┌────────
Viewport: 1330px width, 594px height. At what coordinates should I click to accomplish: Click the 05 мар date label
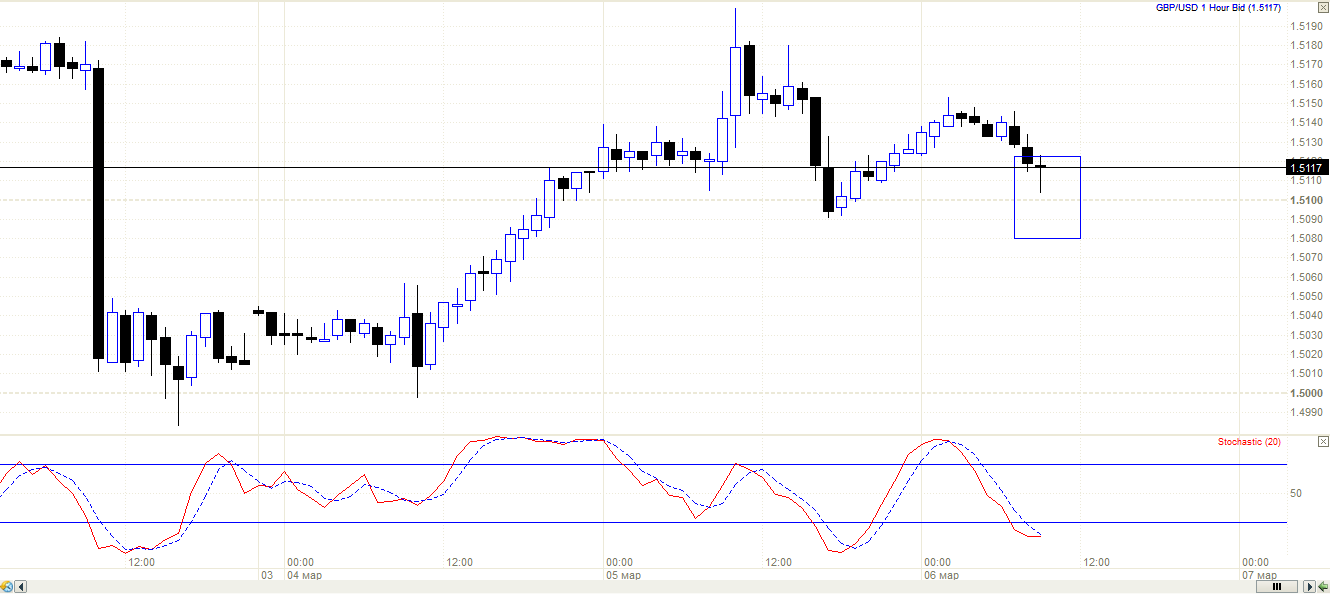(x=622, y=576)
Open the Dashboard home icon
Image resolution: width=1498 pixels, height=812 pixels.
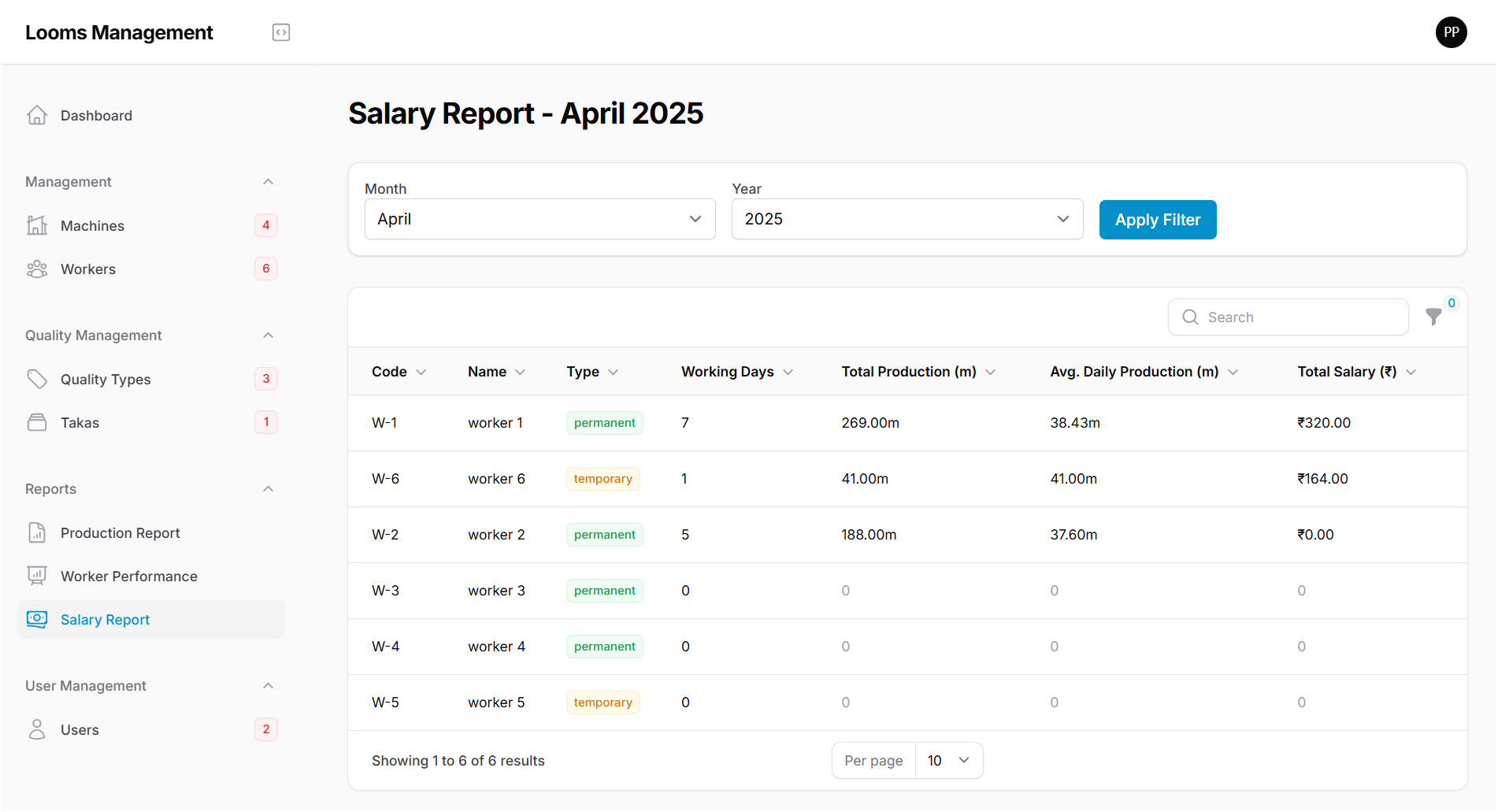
└────────
┌────────
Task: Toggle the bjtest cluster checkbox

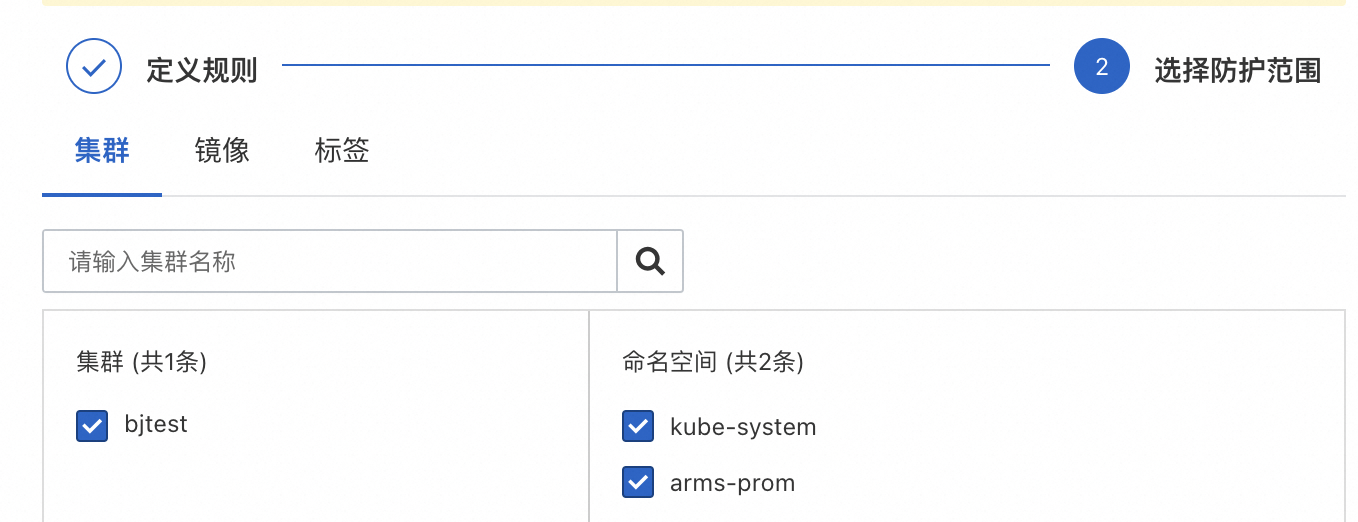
└────────
┌────────
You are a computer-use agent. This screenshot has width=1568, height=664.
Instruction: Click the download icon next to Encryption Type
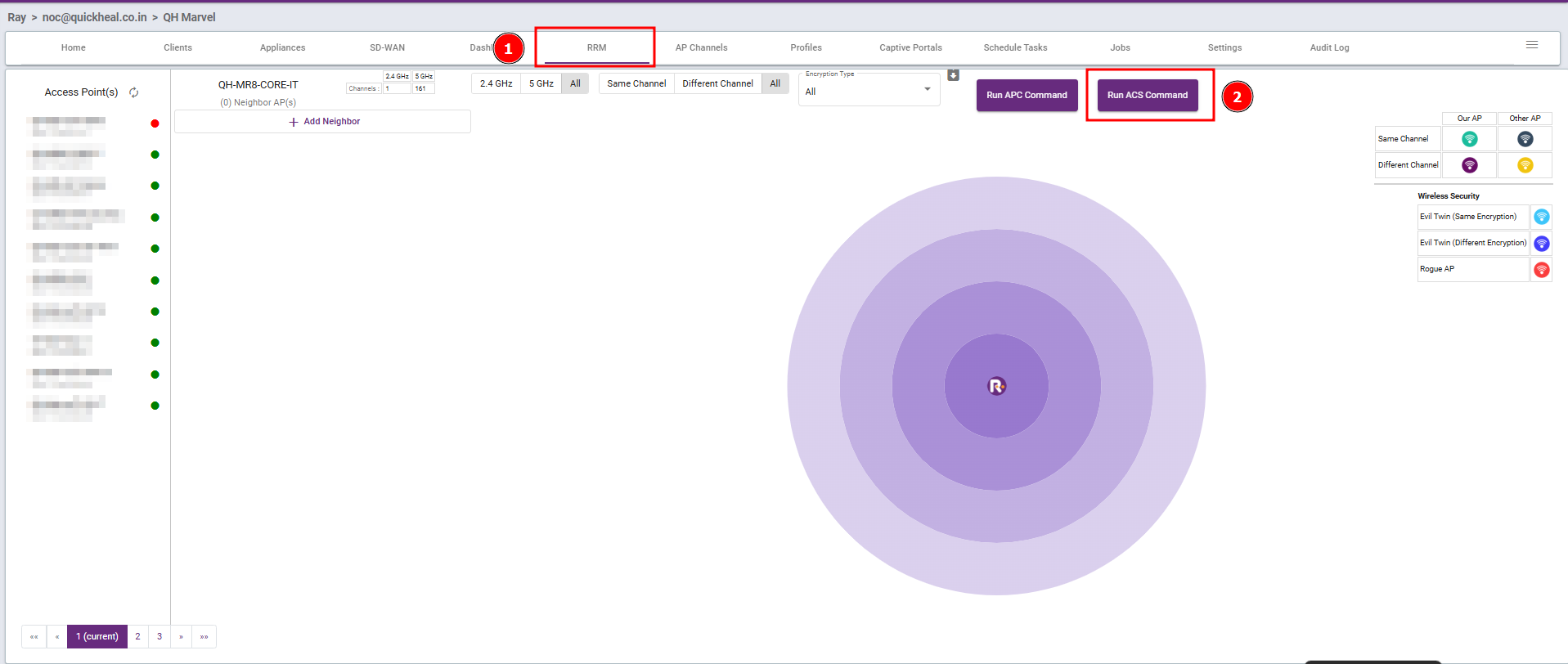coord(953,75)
└────────
## Aufgabe
Aktualisiere die Daten ab der Zeile mit „Viewport: 1330px width, 594px“ bis einschließlich der Zeile mit „Image resolution: width=1498“, indem du „Dashboard“ durch „Overview“ ersetzt und alles Übrige unverändert lässt. Gib nur diese Zeilen ohne die Bilder aus.

## Vollständige Ausgabe
Viewport: 1330px width, 594px height. At what coordinates should I click to accomplish: Click the 05 мар date label
(x=622, y=576)
Open the Overview home icon
Image resolution: width=1498 pixels, height=812 pixels.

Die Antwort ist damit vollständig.